I want her to leave the scolding to the managers and have the members push their way to a new group.

This conversation has inspired me to reexamine my work and see Fukumura's ever-present Hello!Pro and Morning Musume love in a new light. It also made me realize I have to meet with all the other members, too. I feel like I can see the future of the group a little more clearly, and she gave me a lot of courage. I'm grateful to Fukumura. Thanks.

So then, now I want to spend my days focused on creating as many songs as I can.

See you next time!

<The photo is from summer 2018 in Hawaii>




This one completely flew over my head, but thank you so much for your translation, Lurkette!
It's interesting to read about Tsunku's thoughts, especially about the Eggs. I'm glad that the KSS nowadays have a higher chance at debuting, especially in MM. It's crazy to think that this wasn't an option until 8th gen - and Linlin probably only debuted because she was part of the expansion plans. Looking at it now it makes sense to debut KSS in established groups: They already know how the company works, they know the members, have probably performed a few of their songs and are used to the coaches and training.
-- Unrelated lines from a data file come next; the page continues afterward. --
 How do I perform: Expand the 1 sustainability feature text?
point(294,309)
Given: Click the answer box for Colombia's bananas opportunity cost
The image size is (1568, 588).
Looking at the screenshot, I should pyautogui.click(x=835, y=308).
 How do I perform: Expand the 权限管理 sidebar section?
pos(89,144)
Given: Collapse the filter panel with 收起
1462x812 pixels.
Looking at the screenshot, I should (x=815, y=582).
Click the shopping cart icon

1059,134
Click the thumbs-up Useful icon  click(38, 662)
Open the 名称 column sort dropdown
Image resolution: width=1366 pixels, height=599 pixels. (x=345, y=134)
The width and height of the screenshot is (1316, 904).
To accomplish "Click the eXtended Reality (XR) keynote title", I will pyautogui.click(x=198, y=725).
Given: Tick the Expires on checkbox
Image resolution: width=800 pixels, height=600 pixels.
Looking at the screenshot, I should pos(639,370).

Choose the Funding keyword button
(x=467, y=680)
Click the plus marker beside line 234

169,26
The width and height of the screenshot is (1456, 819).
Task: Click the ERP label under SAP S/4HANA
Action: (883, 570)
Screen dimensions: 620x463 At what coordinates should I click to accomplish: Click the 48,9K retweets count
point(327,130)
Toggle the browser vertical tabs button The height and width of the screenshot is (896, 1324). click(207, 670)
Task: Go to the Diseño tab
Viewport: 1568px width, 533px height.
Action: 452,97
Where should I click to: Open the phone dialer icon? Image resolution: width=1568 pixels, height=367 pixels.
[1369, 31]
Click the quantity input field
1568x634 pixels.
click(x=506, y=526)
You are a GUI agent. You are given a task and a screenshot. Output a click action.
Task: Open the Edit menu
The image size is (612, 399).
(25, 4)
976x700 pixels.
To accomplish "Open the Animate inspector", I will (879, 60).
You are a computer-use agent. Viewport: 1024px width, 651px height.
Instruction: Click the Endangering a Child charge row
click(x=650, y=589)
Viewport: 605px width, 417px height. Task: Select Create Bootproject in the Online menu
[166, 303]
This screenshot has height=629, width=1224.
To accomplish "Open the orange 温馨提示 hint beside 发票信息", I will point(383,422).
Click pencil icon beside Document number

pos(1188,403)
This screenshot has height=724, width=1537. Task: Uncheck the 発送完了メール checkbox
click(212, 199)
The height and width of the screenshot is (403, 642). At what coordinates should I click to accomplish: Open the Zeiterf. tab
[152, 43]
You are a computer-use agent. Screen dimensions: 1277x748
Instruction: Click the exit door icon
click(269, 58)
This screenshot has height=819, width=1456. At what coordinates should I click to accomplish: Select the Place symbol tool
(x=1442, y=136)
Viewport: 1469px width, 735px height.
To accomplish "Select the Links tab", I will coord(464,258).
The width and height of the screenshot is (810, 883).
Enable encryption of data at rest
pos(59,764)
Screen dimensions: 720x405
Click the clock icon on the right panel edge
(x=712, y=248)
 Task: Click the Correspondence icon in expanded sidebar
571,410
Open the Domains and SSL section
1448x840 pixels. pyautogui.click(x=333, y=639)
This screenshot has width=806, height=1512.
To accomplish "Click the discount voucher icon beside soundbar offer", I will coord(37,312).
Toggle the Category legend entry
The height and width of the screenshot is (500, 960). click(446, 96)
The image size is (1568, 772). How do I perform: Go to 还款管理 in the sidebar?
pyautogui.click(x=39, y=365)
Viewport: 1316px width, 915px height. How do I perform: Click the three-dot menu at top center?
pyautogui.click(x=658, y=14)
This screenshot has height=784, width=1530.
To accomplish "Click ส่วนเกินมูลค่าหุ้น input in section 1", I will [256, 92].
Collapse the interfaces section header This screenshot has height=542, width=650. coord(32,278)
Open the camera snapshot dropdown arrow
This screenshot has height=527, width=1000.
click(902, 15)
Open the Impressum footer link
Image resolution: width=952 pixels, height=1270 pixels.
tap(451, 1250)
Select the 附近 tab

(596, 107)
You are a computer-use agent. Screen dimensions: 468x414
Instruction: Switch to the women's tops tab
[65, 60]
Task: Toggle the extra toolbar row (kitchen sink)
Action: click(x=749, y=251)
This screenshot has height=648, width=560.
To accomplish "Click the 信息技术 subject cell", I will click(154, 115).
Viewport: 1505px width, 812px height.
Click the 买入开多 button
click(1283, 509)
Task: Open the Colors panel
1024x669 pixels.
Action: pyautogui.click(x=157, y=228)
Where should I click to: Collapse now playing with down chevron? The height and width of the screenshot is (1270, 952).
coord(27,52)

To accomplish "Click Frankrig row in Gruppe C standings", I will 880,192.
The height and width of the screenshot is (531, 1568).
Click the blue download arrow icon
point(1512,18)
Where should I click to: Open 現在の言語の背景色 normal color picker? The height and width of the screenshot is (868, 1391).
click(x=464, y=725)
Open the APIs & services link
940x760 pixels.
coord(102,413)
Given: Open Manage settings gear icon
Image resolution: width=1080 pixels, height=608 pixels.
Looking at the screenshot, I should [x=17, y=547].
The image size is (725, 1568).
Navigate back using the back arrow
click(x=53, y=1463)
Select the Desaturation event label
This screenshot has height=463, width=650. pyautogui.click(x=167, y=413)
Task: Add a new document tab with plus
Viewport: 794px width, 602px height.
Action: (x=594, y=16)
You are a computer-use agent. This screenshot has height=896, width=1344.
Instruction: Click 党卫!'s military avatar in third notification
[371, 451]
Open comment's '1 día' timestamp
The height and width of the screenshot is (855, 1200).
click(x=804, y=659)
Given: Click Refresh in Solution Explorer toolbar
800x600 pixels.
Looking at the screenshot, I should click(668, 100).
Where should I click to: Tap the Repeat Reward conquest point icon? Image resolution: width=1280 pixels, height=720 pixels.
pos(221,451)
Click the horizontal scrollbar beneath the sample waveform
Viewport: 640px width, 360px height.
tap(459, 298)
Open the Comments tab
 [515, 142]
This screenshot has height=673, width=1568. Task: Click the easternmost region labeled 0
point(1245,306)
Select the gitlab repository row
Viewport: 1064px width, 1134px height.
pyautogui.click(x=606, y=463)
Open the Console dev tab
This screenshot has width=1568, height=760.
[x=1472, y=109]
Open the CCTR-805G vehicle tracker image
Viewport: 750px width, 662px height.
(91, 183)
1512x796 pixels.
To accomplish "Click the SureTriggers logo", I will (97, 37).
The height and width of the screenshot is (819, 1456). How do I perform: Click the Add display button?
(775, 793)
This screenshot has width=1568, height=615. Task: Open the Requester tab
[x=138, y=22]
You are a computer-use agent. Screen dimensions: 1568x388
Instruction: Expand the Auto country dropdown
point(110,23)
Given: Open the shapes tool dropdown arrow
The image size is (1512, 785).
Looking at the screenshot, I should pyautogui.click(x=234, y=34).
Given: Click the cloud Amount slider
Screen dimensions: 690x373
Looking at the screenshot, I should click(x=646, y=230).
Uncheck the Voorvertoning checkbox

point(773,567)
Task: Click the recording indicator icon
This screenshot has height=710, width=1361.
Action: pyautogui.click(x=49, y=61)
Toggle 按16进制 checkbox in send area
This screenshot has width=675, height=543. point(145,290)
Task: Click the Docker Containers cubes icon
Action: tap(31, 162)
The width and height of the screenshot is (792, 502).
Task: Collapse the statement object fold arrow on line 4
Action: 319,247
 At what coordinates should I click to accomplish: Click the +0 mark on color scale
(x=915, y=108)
This one completely flew over my head, but thank you so much for your translation, Lurkette!
It's interesting to read about Tsunku's thoughts, especially about the Eggs. I'm glad that the KSS nowadays have a higher chance at debuting, especially in MM. It's crazy to think that this wasn't an option until 8th gen - and Linlin probably only debuted because she was part of the expansion plans. Looking at it now it makes sense to debut KSS in established groups: They already know how the company works, they know the members, have probably performed a few of their songs and are used to the coaches and training.


He bounces around a lot here, but the main point I believe is that Fukumura debuted because he wanted to establish a path for the Eggs to debut, but especially in Morning Musume (LinLin is a special case because I don't think she was added to Egg without management knowing exactly what they were going to do with her and they wanted to hold her in Japan while they found another Chinese member), and he feels validated in this decision because of how strong of a member she turned out to be. Also that he felt like he had to sort of manipulate the group's management into going along with his ideas, like setting up the Fukumura idea so that a TV production company would fully support it even if management didn't so that they'd be pressured to let it fly.